Heartbeatは、私たちが何を望み、何を必要としているのかを思い起こさせるインスピレーションとなることでしょう。人間の真実をよりよく理解するための、思慮深い人生観です。

動くべきタイミングは?

メタバースを構築しているブランドはさておき、ほとんどのブランドは、どのように(そしていつ)メタバースでプレイするかを考える必要があります。

2000年代初頭、NokiaやKodakのような強いブランドが、急激なデジタル成長に対する適応の遅れによって、Best Global Brandsから姿を消すのを私たちは目の当たりにしました。このメタバースという新しいコンセプトは、パラダイムを変革する新しいターニングポイントになるのでしょうか?

そこがブルーオーシャンであろうとレッドオーシャンであろうと、リスクとチャンスは一対の存在です。メタバースは、安全性とリーチの点で限界がどこにあるのか、まだわからない成長中のエコシステムです。しかし、それがイノベーションを開く扉であり、ブランドがオーディエンスとつながるための新しいプレイグラウンドであることは、もう明らかでしょう。

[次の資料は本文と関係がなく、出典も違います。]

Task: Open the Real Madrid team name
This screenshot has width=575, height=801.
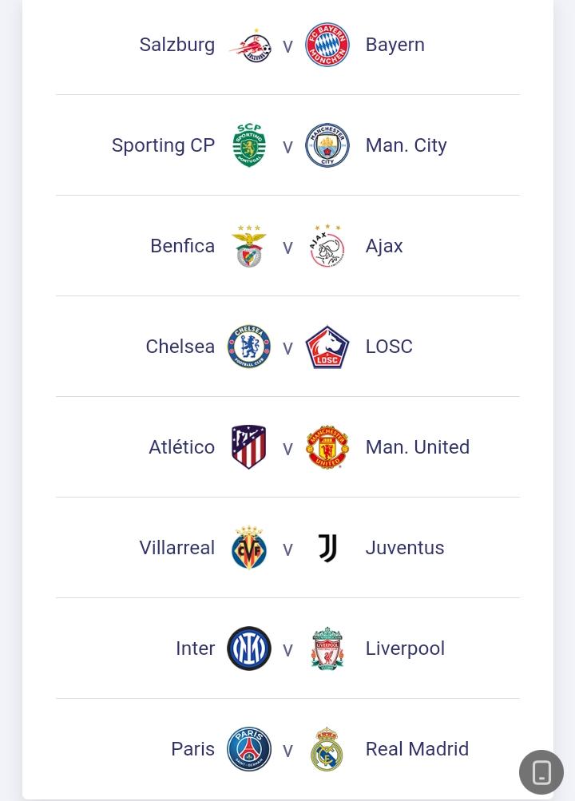Action: (417, 749)
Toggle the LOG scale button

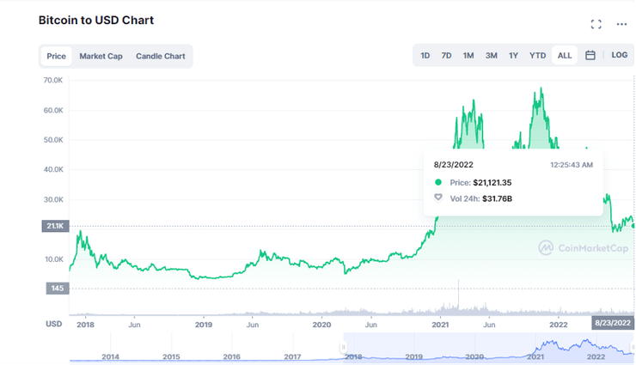pyautogui.click(x=619, y=56)
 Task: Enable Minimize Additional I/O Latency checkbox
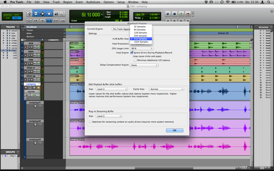[x=136, y=60]
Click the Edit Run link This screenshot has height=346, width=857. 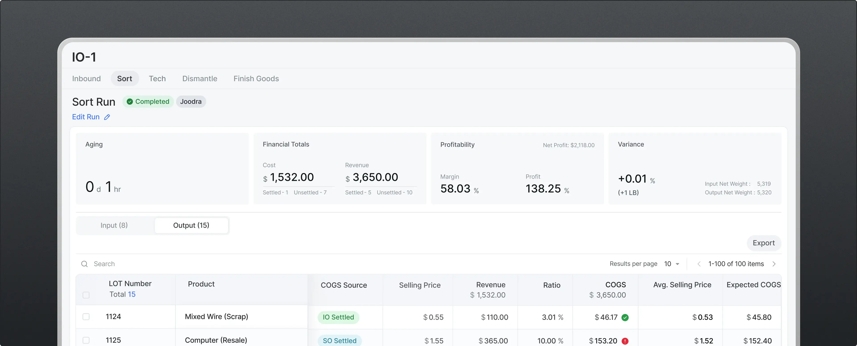tap(86, 117)
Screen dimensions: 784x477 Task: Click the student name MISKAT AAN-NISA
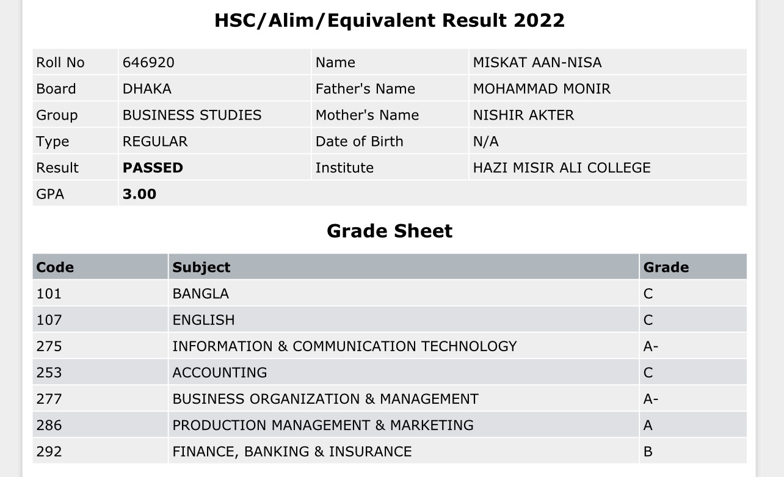click(x=537, y=62)
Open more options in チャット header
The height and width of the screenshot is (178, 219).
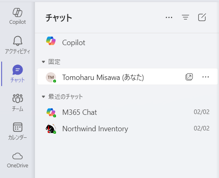[x=169, y=17]
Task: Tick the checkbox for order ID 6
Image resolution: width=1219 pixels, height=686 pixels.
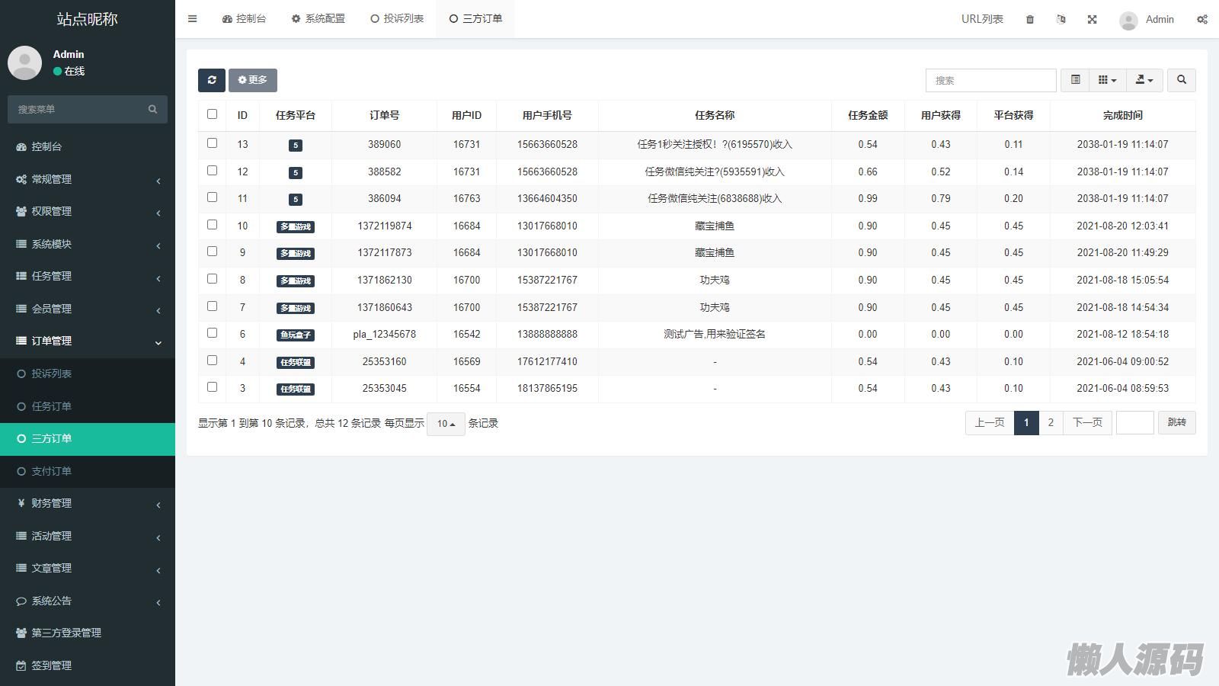Action: [x=212, y=333]
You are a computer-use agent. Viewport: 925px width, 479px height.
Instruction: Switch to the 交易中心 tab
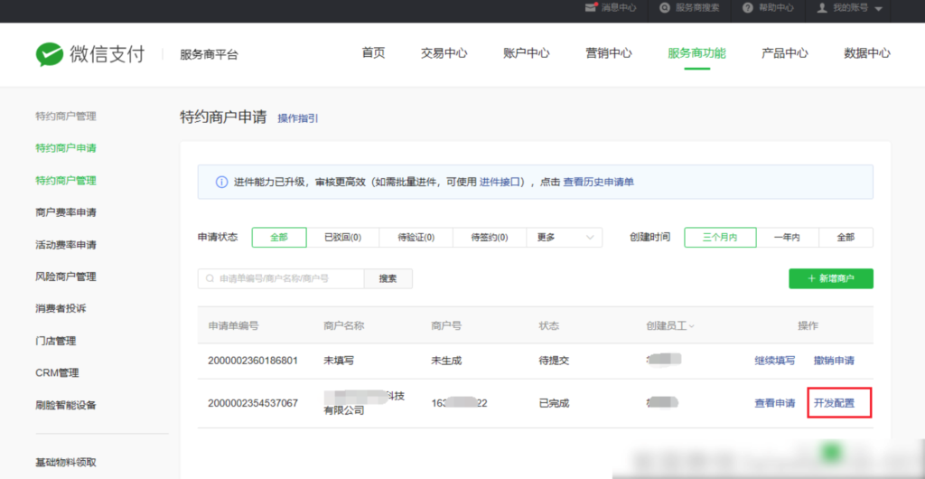pyautogui.click(x=444, y=53)

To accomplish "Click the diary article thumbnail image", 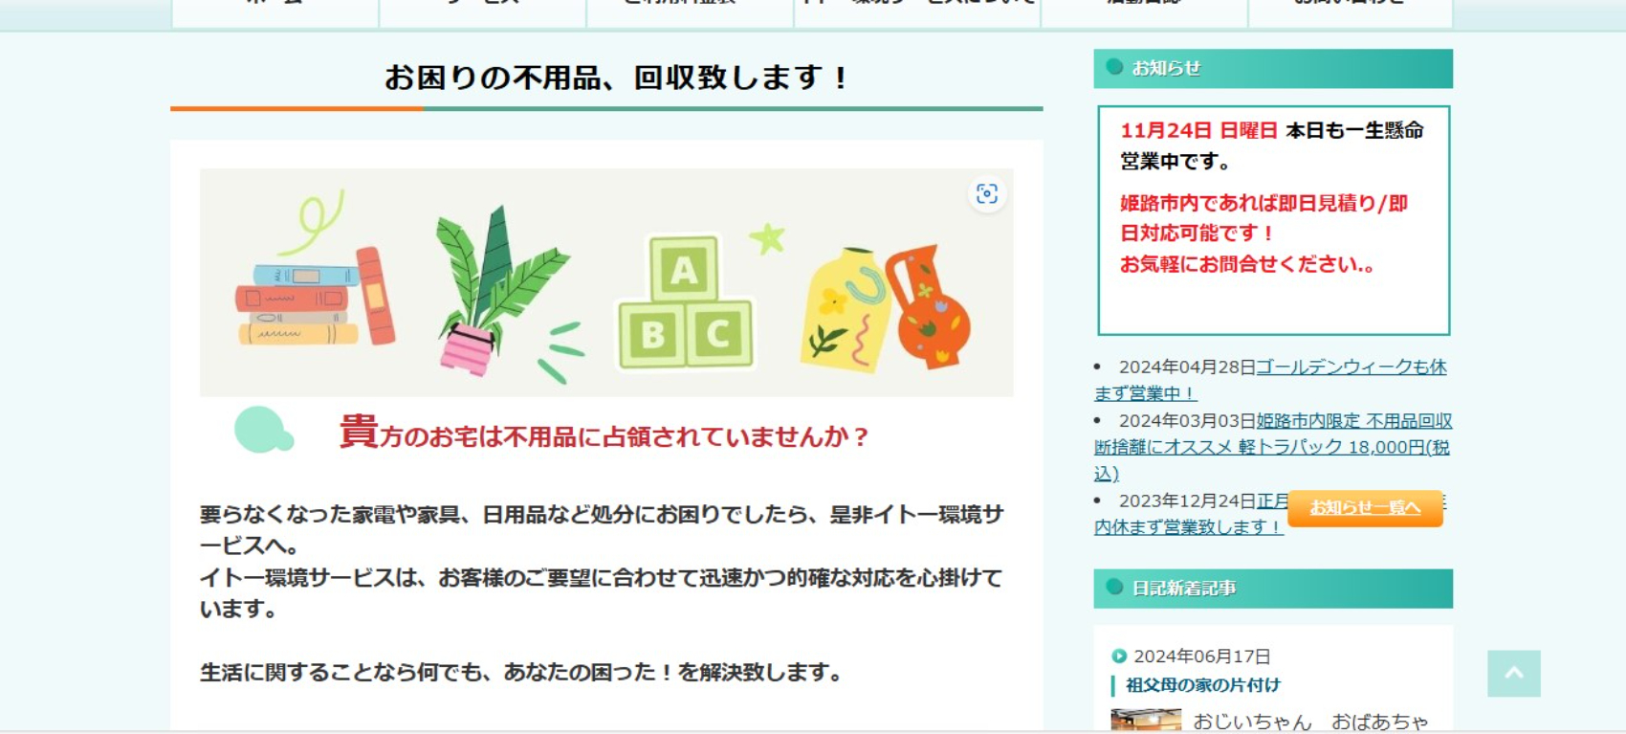I will tap(1146, 721).
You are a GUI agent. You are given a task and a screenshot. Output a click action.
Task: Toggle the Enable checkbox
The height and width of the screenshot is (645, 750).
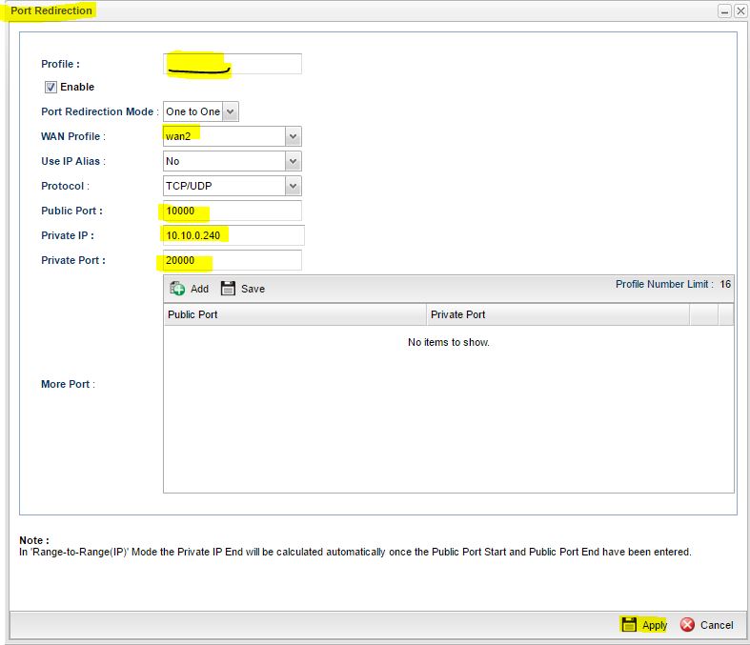point(51,87)
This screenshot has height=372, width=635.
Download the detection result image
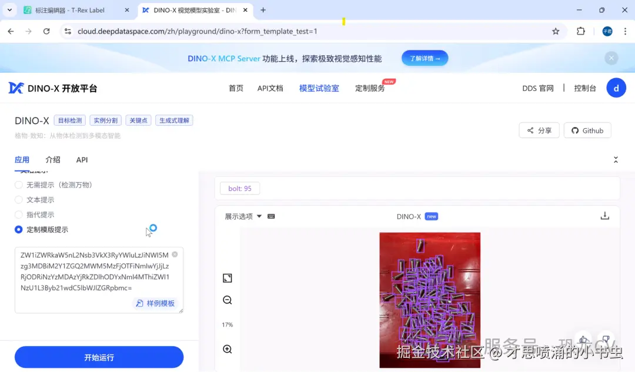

Appleは、パソコンや携帯電話のレースで1位になったわけではありませんが、その野心によって世界で最も価値のあるブランドへ成長しました。Googleは、インターネット検索エンジンを開発したわけではありませんが、今日、私たちの生活はそのサービスなしには成り立ちません。その軌跡は、メタバースに関する重要な教訓を導き出すのに役立つでしょう。ユーザーの真のニーズを満たし、それを先取りすること。ビジネスのアイデアを生み出す質の高いインサイトを得ること。そのすべてを記憶に残る体験に変えること。やるべきことは、無数にあります。そしてその第一歩はIconic Movesを推進することにあると、私たちは考えています。